··· Bacaan yang diberikan ···

Inilah Rumah-Ku: darinyalah Kemuliaan-Ku akan terpancar.
Jadi, pada akhirnya, tepatnya pada Pesta
Paskah 12 April 1846 Kelompok Oratorio memiliki gereja mereka sendiri!
Pada tanggal 3 November tahun itu, Don
Bosco memutuskan untuk tinggal di Valdocco. Ia meminta Mama Margarita yang
telah berusia 59 tahun, meninggalkan rumahnya di Becchi untuk mengurus rumah
tangga dan menjadi ibu bagi anak-anak asuhnya. Mama Margarita menjual cincin
kawinnya, anting-antingnya, kalungnya, barang-barang yang selama ini amat
berharga dan disayanginya, agar dapat membayar sewa rumah, biaya keperluan
rumah tangga dan menyediakan makanan bagi anak-anak yang datang kepadanya.

··· Item yang diberikan ···

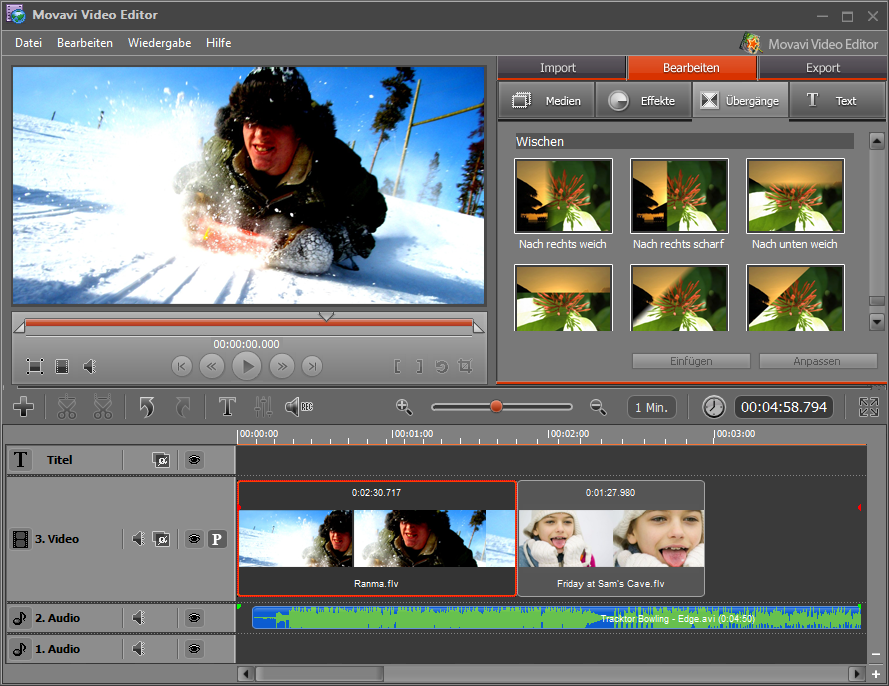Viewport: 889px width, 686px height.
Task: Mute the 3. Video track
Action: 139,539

···
··· Item yang diberikan ···

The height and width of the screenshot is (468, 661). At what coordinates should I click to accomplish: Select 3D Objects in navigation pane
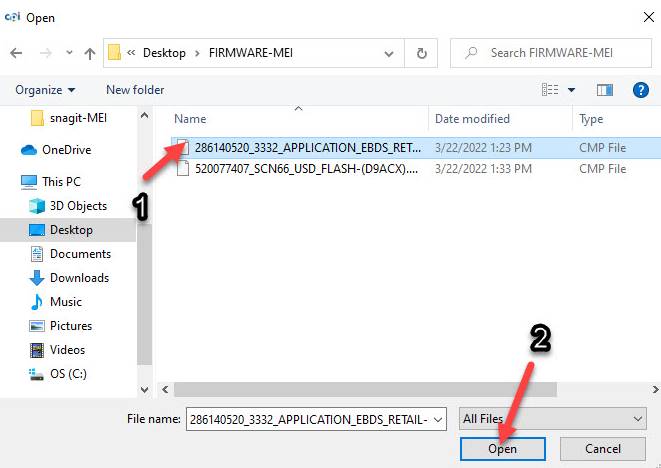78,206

···
··· Item yang diberikan ···

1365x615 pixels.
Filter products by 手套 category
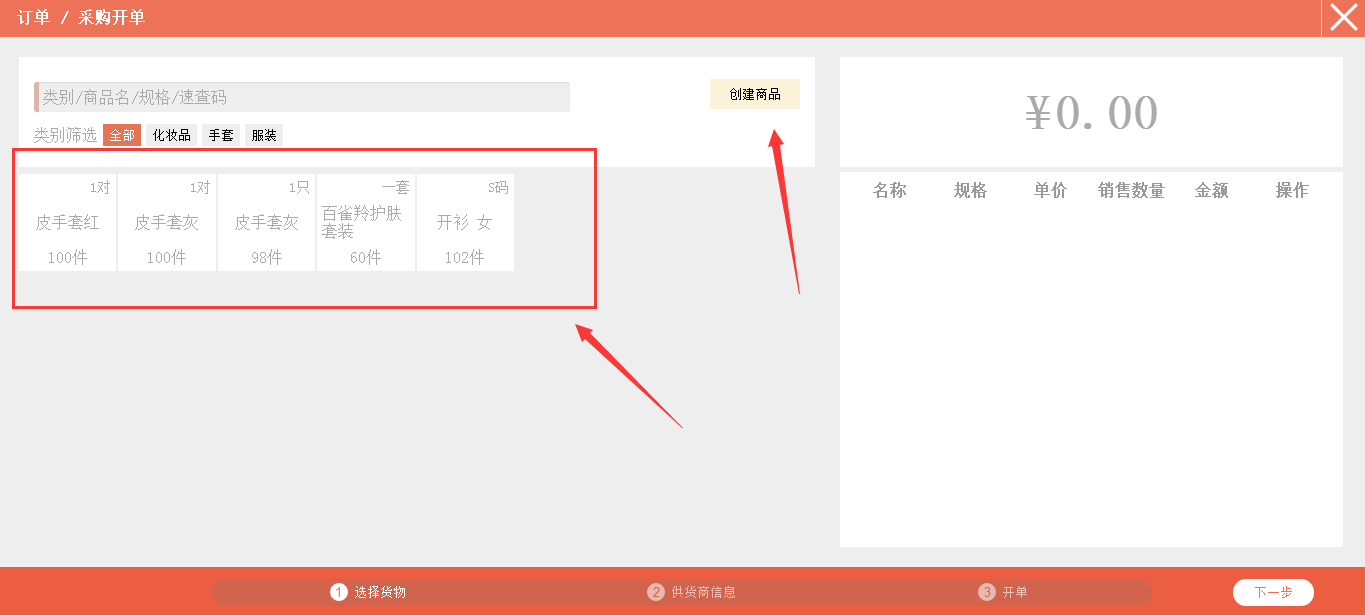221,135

···

Tugas: Teruskan bacaan tentang Don Bosco dan Mama Margarita, dimulai tepat setelah kalimat terakhirnya.

Jawaban:
Pada suatu hari Don Bosco bertemu dengan
anak-anak berandal yang hendak mengancamnya. Ia mentraktir mereka minum,
bercanda dengan mereka dan mendengarkan cerita-cerita mereka.
“Dan sekarang pulanglah. Selamat malam.”
“Pulang kemana, Pater? Kami tidak mempunyai tempat tinggal.”
“Tidak seorang pun dari kalian yang mempunyai tempat tinggal?”
“Tidak, Pater.”
“Baiklah. Mari menumpang di rumahku.”
Mereka pulang dan tidur di rumah Don
Bosco. Keesokan harinya ketika hendak menawarkan sarapan bagi tamu-tamunya, Don
Bosco mendapati bahwa anak-anak berandal itu telah pergi dengan membawa semua
seprei dan selimutnya.
Pada bulan Mei 1847 Mama Margarita memberi
tumpangan kepada seorang remaja dari Valesia. Menyusul anak dari Valesia itu,
anak-anak yang lain ikut tinggal bersama Don Bosco hingga jumlahnya mencapai 30
anak. Tuhan memberkati semua karya dan usaha Don Bosco.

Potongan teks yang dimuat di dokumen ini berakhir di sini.